The Oregon Public Utility Commission should approve without modification Lumen’s “fair” pact with PUC staff on a successor price plan, the settling parties said Friday in docket UM 1908. It’s "a meaningful compromise between the positions of formerly adverse parties,” they said. Intervenors Oregon Citizens’ Utility Board (CUB) and Lumen customer Priscilla Weaver don't oppose most of the agreement, including rates from a proposed price plan that "uniquely restricts CenturyLink’s ability to raise prices based upon the Company’s performance across a number of service quality measures,” said Lumen and PUC staff: Intervenors oppose removing previous protections only for Jacksonville, Oregon, customers.

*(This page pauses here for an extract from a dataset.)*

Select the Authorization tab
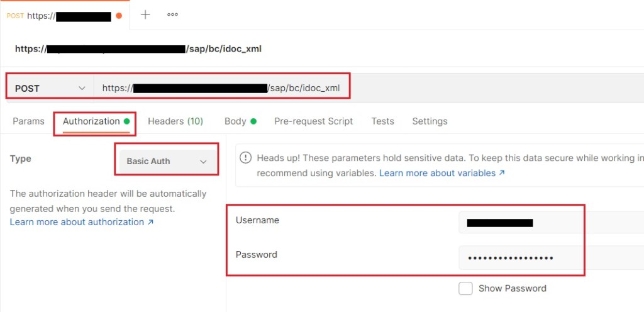Image resolution: width=644 pixels, height=312 pixels. (x=91, y=121)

But the Jacksonville orders “are no longer necessary and apply only to a very small group of approximately 100 customers,” the settling parties said. Under the agreement, most protections “will continue to apply to the rural Jacksonville customers and … to 40 times more customers who are similarly situated." Oregon CUB agreed it objects only to deleting the Jacksonville orders. Lumen relies on broadband "as a solution even though it may not be available until" Dec. 31, 2024, and it hasn't "provided a plan to address near-term service quality issues," the consumer group said. Weaver urged the PUC not to accept the plan, which she said would "nullify without cause" the Jacksonville orders. The proposed plan’s protections "are almost non-existent, and nowhere close to the same as in the Jacksonville Orders,” she wrote.